Truncated to 30 rows

The new clustering model makes much more sense. Songs with high tempo and loudness are put in one cluster and song duration does not affect song categories.

To really understand how the points in 3D behave you need to see them in 3D interactively and understand the limits of its three 2D projections. For this let us spend some time and play in sageMath Worksheet in CoCalc (it is free for light-weight use and perhaps worth the 7 USD a month if you need more serious computing in mathmeatics, statistics, etc. in multiple languages!).

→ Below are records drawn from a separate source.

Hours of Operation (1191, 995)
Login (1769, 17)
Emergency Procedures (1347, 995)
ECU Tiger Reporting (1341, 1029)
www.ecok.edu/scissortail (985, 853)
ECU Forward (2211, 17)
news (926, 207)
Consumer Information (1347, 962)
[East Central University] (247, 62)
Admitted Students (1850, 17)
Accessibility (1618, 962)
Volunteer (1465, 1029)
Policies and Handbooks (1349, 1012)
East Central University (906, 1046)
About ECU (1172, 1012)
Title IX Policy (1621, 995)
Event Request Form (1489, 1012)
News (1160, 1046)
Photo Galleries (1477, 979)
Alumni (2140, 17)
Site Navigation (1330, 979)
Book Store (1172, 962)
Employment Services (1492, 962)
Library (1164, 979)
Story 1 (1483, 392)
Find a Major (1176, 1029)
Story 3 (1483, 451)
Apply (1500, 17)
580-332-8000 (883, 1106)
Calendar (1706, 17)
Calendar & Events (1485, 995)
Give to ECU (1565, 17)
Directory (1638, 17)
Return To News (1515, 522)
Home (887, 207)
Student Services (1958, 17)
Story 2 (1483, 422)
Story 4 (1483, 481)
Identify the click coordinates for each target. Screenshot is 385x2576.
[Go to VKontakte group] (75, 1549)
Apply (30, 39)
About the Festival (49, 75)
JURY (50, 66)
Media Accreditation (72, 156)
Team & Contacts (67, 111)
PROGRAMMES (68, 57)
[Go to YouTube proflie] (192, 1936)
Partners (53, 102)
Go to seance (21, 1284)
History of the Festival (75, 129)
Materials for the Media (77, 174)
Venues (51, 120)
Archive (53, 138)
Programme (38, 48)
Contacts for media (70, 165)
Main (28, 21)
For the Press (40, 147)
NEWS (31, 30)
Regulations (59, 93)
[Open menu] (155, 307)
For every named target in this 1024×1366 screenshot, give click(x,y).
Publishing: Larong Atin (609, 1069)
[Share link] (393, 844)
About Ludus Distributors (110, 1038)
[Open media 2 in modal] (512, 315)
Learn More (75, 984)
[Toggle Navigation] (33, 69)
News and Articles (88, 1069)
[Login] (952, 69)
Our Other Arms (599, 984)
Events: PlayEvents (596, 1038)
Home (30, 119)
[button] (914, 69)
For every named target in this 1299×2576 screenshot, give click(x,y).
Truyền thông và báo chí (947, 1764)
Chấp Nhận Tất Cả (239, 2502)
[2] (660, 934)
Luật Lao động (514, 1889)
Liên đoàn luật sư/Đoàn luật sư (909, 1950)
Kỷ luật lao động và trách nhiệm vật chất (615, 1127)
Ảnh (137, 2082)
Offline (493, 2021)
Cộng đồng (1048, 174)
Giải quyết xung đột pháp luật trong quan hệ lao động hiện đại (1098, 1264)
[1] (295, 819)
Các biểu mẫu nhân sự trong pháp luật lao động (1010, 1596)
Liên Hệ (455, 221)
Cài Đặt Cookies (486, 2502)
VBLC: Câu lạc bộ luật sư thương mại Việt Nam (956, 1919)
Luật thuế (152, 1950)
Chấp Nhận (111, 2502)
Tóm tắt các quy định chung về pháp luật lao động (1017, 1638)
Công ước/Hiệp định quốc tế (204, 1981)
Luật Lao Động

Let us take a look at this sageMath Worksheet published here:

https://cocalc.com/projects/ee9392a2-c83b-4eed-9468-767bb90fd12a/files/3DEuclideanSpace_1MSongsKMeansClustering.sagews
and the accompanying datasets (downloaded from the displays in this notebook and uploaded to CoCalc as CSV files):
- https://cocalc.com/projects/ee9392a2-c83b-4eed-9468-767bb90fd12a/files/KMeansClusters10003DFeaturesloudness-tempologDurationOf1MSongsKMeansfor015sds2-2.csv
- https://cocalc.com/projects/ee9392a2-c83b-4eed-9468-767bb90fd12a/files/KMeansClusters10003DFeaturesloudness-tempoDurationOf1MSongsKMeansfor015sds2-2.csv

The point of the above little example is that you need to be able to tell a sensible story with your data science process and not just blindly apply a heuristic, but highly scalable, algorithm which depends on the notion of nearest neighborhoods defined by the metric (Euclidean distances in 3-dimensional real-valued spaces in this example) induced by the features you have engineered or have the power to re/re/...-engineer to increase the meaningfullness of the problem at hand.